Sex, Violation, Power: “If we don’t know about it, we can’t do anything about it.”

Photo illustration by Robby Hirst | Lariat Photographer
Photo illustration by Robby Hirst | Lariat Photographer
By David Trower
Web Editor

Ever since the U.S. Department of Education Office for Civil Rights released its Dear Colleague Letter on April 4, 2011, Baylor has taken a proactive approach to addressing how it handles sexual assault and sexual violence cases.

The letter put universities on notice about the need to make a concerted effort on Title IX issues, said John Whelan, Title IX coordinator and associate vice president for human resources.

Title IX is part of the Education Amendments of 1972 and reads, “No person in the United States shall, on the basis of sex, be excluded from participation in, be denied the benefits of, or be subjected to discrimination under any education program or activity receiving Federal financial assistance.”

Whelan said that for the last 40 years, the focus of universities concerning Title IX has been on the equality of women’s sports with men’s sports and this has caused confusion for many people. Within the last few years, the focus of this law has broadened to include the fact that sexual assault victims do not have the same equity in educational environments.

To be progressive in their handling of Title IX on campus, Baylor takes proactive steps when looking into a complaint on behalf of the victims.

The Baylor Judicial Affairs Student Conduct Administration handles the investigation of complaints, including those concerning sexual assault.

The process begins with the initial report of sexual assault that can come from various sources such as the Baylor or Waco Police Departments, a community leader in a residence hall, a resident chaplain or a staff member. If the sexual assault has not been reported to the police, Baylor will then work with the victim to report the crime to the authorities, but they are not required to do so.
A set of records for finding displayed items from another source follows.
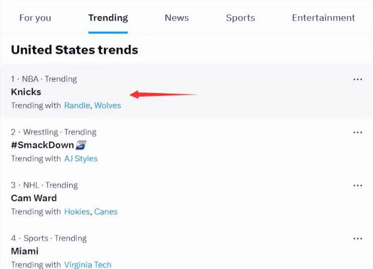This screenshot has height=269, width=373.
Task: Open more options for Miami trend
Action: tap(358, 238)
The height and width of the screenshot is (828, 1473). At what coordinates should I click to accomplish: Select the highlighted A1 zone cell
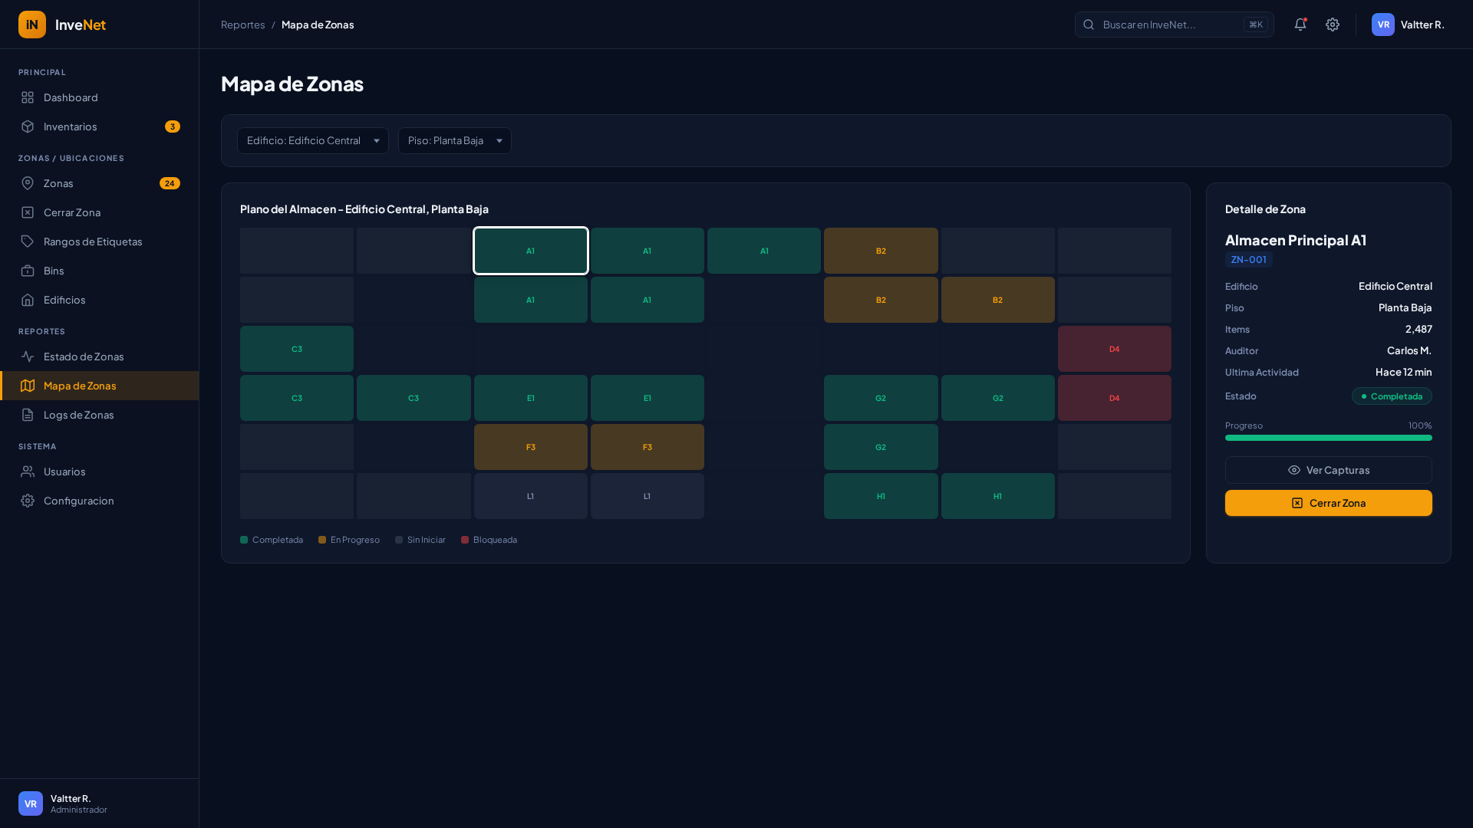click(x=530, y=251)
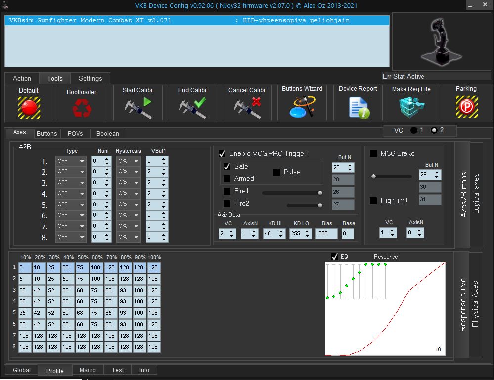Select VC radio button 1

point(413,131)
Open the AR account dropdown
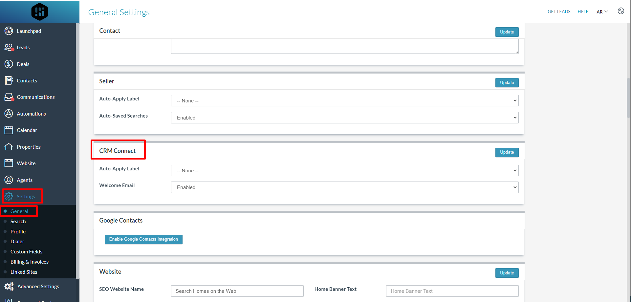Viewport: 631px width, 302px height. pos(602,11)
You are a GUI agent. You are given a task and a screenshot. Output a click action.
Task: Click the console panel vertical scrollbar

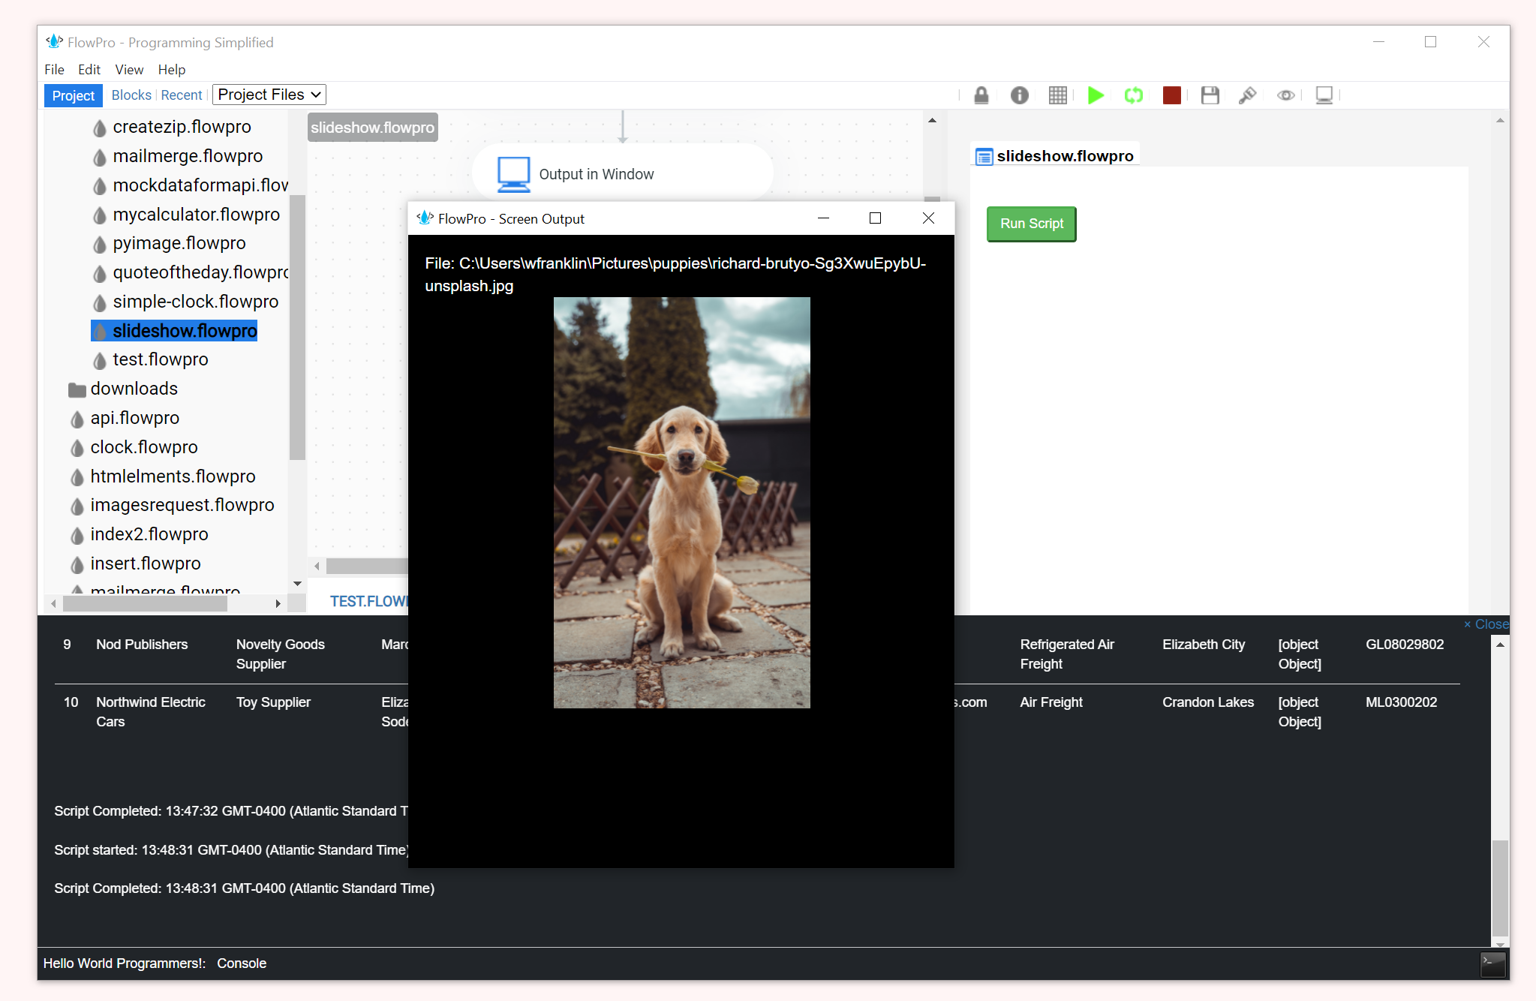[x=1500, y=792]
Judicial Affairs will begin gathering information related to the complaint to see what steps the university needs to take.

Throughout the process, Whelan along with Bethany McCraw, associate dean for student conduct administration, the Baylor Counseling Center and Baylor Police Chief Jim Doak are in constant communication about the reports that have come forward and the actions taken.

“This is such a sensitive topic and there are no winners in these cases, everyone suffers in these cases,” McCraw said. “It’s something that we take very seriously, and we are trying to be very careful with it so that everyone is handled very carefully throughout the entire process.”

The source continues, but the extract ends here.